Problem to solve — Check every line of the data below for the word "will". Copy the ones that have it.

Data records —
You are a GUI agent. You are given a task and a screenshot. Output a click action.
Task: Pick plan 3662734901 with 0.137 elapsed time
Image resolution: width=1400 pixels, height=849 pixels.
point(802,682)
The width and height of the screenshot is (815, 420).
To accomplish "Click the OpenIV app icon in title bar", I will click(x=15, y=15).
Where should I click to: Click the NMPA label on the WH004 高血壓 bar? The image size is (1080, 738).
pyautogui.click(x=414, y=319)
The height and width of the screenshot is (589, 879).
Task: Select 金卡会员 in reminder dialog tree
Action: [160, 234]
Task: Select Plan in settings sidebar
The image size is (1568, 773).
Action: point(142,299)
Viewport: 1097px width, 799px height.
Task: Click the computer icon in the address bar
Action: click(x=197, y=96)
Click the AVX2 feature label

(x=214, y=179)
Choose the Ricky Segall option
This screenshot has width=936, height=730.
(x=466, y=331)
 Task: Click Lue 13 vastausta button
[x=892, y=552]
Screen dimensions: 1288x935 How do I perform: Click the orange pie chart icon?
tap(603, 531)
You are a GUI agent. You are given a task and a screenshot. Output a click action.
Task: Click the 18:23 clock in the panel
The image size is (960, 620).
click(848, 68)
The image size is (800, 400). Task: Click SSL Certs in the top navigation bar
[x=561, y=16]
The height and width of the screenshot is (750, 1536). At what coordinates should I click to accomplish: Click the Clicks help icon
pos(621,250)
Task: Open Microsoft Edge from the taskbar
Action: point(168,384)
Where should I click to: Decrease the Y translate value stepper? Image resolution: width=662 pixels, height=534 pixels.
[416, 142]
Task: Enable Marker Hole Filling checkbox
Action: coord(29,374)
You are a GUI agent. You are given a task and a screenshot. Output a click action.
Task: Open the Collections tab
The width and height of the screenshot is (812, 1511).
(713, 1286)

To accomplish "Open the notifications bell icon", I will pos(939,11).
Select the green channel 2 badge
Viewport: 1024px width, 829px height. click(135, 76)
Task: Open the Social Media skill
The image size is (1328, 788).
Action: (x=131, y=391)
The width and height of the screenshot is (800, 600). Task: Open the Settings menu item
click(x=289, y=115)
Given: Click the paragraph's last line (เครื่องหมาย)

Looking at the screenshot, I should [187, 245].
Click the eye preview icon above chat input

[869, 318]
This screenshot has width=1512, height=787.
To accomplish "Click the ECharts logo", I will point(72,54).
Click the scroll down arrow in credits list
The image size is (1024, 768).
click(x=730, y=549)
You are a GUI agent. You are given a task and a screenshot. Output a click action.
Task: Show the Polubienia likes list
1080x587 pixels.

Solution to this problem —
To accomplish "Click the OpenIV app icon in title bar", I will click(x=15, y=15).
To accomplish "Open the notifications bell icon", I will pos(939,11).
To accomplish "Click the ECharts logo", I will point(72,54).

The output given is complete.